To study the relationship between CO₂ emissions intensity at the firm level and robot density at the industry level, we rely on three datasets from 1998 to 2009-the China’s Environmental Statistics Database (CESD), the China’s Industrial Enterprise Database (CIED), as well as the International Federation of Robotics (IFR). These three databases provide the necessary data information for our research. More specifically, CIED is from the National Bureau of Statistics of China (NBSC) and includes rich information on all state-owned and above-scale non-state-owned firms’ characteristics, such as name, location, industry, opening year, balance sheet, employees, and so on. It has the advantages of large sample, comprehensive indicators and long time interval. CESD comes from NBSC, considered to be the most comprehensive and reliable environmental industrial firm dataset in China. It covers firms whose emissions of major pollutants accounts for more than 85% of the total emissions of various regions and reports the detailed information, such as firms’ fundamental information (name, legal person code and so on), major pollutant emissions (industrial wastewater, SO₂ and soot), as well as various energy consumption indicators (coal, fuel oil and natural gas and so on). IFR, a unique international association, provides the stock and installation of industrial robots that meet ISO standards in 75 countries or regions in the world from 1993 to 2019, and is classified by industry and use.

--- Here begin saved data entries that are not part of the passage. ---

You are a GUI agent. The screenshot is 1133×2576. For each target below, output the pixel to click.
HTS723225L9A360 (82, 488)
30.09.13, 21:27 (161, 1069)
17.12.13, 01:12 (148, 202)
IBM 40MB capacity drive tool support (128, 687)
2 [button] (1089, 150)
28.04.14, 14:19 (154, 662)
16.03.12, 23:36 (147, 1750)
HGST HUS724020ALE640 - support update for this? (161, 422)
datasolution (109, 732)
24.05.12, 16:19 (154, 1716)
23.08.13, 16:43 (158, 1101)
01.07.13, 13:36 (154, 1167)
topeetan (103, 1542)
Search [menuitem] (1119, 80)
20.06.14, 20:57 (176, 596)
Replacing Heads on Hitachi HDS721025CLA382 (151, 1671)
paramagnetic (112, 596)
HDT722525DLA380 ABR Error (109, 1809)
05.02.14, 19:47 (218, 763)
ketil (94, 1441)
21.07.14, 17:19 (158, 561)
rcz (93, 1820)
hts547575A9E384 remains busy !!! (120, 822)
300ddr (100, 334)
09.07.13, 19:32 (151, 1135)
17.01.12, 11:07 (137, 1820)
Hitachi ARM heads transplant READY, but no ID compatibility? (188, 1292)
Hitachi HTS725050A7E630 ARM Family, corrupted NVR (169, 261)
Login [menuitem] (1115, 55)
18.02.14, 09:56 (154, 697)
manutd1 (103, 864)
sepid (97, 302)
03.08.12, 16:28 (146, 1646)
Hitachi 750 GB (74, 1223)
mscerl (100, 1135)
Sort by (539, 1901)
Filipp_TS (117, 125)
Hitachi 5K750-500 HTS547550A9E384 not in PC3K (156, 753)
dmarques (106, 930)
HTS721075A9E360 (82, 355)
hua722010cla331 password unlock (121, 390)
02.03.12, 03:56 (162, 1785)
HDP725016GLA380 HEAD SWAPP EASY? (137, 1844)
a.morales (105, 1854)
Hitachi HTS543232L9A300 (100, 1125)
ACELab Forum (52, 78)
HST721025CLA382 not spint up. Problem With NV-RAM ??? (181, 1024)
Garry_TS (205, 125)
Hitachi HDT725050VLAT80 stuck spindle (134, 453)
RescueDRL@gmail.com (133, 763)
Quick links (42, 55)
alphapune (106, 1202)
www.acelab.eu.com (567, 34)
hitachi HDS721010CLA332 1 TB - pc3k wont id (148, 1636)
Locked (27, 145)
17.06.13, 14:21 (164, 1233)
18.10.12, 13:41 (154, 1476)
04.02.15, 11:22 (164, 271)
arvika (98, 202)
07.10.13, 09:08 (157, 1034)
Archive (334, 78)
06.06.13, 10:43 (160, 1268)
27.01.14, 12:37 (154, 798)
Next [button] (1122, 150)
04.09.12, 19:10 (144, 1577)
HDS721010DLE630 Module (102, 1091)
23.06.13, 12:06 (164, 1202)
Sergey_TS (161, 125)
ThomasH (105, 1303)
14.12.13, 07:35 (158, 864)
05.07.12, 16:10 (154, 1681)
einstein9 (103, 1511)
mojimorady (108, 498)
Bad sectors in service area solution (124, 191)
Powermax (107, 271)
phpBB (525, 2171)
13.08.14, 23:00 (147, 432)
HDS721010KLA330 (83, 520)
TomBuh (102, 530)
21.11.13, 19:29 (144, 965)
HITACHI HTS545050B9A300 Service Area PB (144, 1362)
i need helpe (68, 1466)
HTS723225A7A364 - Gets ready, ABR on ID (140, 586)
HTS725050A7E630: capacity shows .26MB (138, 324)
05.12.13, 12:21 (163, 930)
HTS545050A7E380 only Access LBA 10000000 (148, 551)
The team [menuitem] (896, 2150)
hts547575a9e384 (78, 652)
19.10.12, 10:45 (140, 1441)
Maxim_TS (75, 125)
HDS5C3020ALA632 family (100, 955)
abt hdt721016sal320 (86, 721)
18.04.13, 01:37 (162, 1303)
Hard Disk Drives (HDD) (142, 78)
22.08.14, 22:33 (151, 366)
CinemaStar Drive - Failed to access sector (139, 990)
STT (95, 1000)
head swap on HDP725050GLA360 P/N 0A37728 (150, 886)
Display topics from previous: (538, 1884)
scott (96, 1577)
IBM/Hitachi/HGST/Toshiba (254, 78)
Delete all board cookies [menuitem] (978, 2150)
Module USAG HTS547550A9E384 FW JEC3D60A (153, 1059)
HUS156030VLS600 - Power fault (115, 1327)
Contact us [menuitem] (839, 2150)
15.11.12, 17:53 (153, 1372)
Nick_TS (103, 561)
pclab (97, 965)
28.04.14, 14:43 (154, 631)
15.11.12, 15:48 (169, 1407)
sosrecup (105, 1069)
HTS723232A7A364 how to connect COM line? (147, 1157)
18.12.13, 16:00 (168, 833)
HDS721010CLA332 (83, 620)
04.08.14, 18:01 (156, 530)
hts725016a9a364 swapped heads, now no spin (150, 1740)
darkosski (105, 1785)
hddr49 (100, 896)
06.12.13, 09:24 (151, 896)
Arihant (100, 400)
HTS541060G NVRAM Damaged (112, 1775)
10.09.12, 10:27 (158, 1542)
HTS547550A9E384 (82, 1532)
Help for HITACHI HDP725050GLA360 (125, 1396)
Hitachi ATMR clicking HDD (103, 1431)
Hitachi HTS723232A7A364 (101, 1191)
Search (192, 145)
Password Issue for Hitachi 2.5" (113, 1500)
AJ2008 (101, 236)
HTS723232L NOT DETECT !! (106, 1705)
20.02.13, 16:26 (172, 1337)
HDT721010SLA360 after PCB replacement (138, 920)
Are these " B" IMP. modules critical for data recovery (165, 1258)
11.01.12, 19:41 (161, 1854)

With regard to the match of these databases, firstly, we merge CIED and CESD, and the details are as follows: (1) Following Brandt et al. (2012) and Wang et al. (2018), we merge these two databases using firm code, firm name, and the firm’s administrative division code for the same year in turn. (2) We then use the firm’s abbreviated name and the province code to merge these two databases. Secondly, through the conversion of different kinds of industry code, we integrate the robot data in IFR with the firms’ data obtained in the first step. We make the following processing: (1) Based on the original robot data from IFR, we extract the robot data of all China’s industries. (2) We merge the robot data of industries in IFR with the two-digit CIC codes industry of the National Economic Industry Classification (see Table 8 in Appendix for the industry conversion details), realizing the integrating of robot data with China’s firms’ data. Finally, based on Feenstra et al. (2014) and Yu (2015), we also carry out a series of cleaning and treatment on the research sample. In detail, we exclude the observation that do not conform to one of the following accounting standards: (1) if the number of a firm’s employees are less than 8; (2) if one of the firm’s following indicators, such as age, real output, real sales, real industrial value added, and the net value of fixed assets are less than or equal to 0. In addition, due to lacking energy consumption data and poor data quality in 2010 and beyond, CO₂ emissions cannot be measured. Therefore, the final sample interval is from 1998 to 2009. Table1 summarizes the descriptive statistics of the main variables in this research.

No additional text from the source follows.